Elizagoyen contó que el año pasado estuvo entrenando con la preselección para el Panamericano que se disputo en Maryland, Estados Unidos, pero por motivos personales no pudo estar en el seleccionado de “Los Topos” (nombre con el que se conoce a la Selección Argentina de básquet para sordos), que ganó la medalla de plata.
A la vuelta de dicho certamen, el pampeano por adopción, fue convocado otra vez por Britos al equipo nacional, que ahora se prepara para afrontar las “Sordolimpíadas” que se disputarán el próximo año en Turquía.

“El deporte me ayudó a crecer”
Alejandro Elizagoyen se refirió a las enseñanzas y valores que le dejó la práctica deportiva durante toda su vida, y resaltó que su discapacidad auditiva no le significó una barrera al momento de jugar al básquet.

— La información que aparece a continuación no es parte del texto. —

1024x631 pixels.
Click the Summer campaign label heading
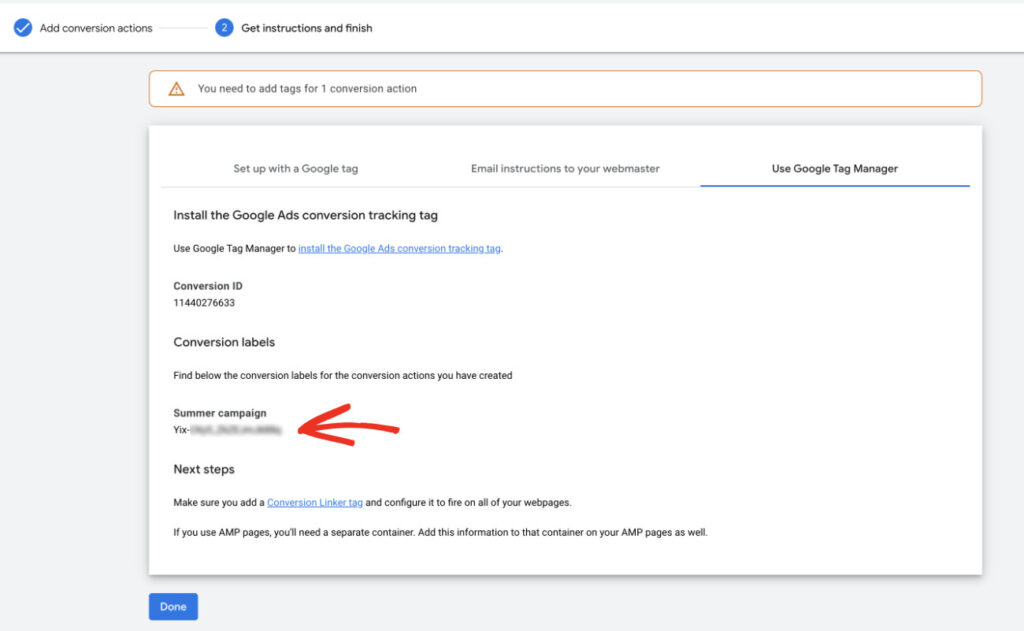(220, 413)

“El básquet para mí es un sentimiento, un deporte, una pasión, un estilo de vida. El deporte es algo hermoso, que me ayudó a crecer. Considero que sin el básquet no hubiese sido la misma persona que hoy soy. Aprendí muchísimo en todos los clubes por los que pase, uno se lleva muchas anécdota, recuerdos, y sobre todo muchos aprendizajes”, enfatizó Elizagoyen.
“El deporte es algo bueno para todas las personas, pero para la discapacidad creo que es algo aún más increíble. Uno se siente pleno, se siente capaz de todo, no hay obstáculos que lo detengan. La sordera no es en absoluto un impedimento, al contrario, una potencialidad en este juego”, aseguró.